Oddly (or not so oddly) I thought of mentioning medical ignorance to compare it to the current situation. I do, sometimes with acerbity correct false statements in threads about medicine and/or in support of woo. I have managed to do so without puffing out my chest like a mating turkey and demanding that others return to confess their wrongs once they realize the error of their ways (good luck with that anyway). The other key difference with medicine is that it’s, you know, based on science and changes according to evidence. It does not represent someone’s opinion set in stone as a Final Precedent (which in reality is subject to change when political demands and newly fashionable opinions override it). Come to think of it, the law has much more in common with pseudomedical woo than it does with medicine. Woo has a strong tendency to enshrine its nonsense in perpetuity, which explains why ludicrous beliefs like homeopathy live on. One can’t disregard precedent, you see. :slight_smile:

That’s weird, since I have no recollection of spending page after page declaiming on the law, nor of getting “cornered”. Maybe in Bricker-Land that’s the case, but you should realize that we are unable to share your fantasy life.

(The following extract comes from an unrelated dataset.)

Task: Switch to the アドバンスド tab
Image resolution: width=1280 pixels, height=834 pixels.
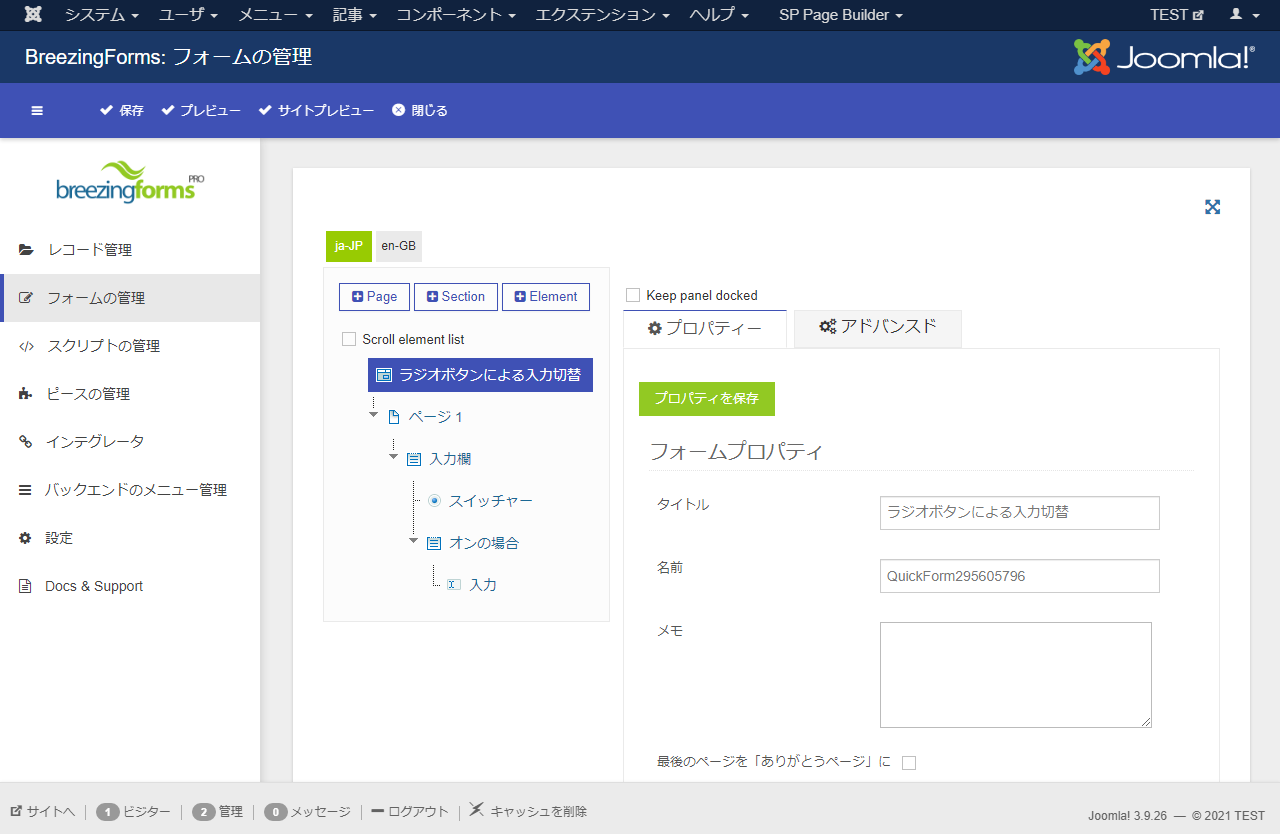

Are you royalty, or simply a host to unusually perspicacious intestinal parasites?

I’ve never regarded you as perspicacious.

I recall several cites offered by NotreDame proving that commercial speech can indeed be regulated if the regulation serves a compelling governmental interest and if it’s accurate and factual. For a while Bricker claimed that pictures were, in and of themselves, inaccurate and counterfactual before claiming that, in fact, the clear majority of the FDA’s new pictures would be just fine but that he would see several of them being challenged and overturned in the courts. I also recall numerous insults about how others weren’t able to understand his argument or how they lacked knowledge, or what have you, but it seems that a decisive “cornering” should have been, well, written.

Perhaps it was a decisive implied cornering?
I believe that is one step up from a decisive imagined cornering, but not quite as solid as a decisive tacit cornering.

Both of you need to take it back a notch.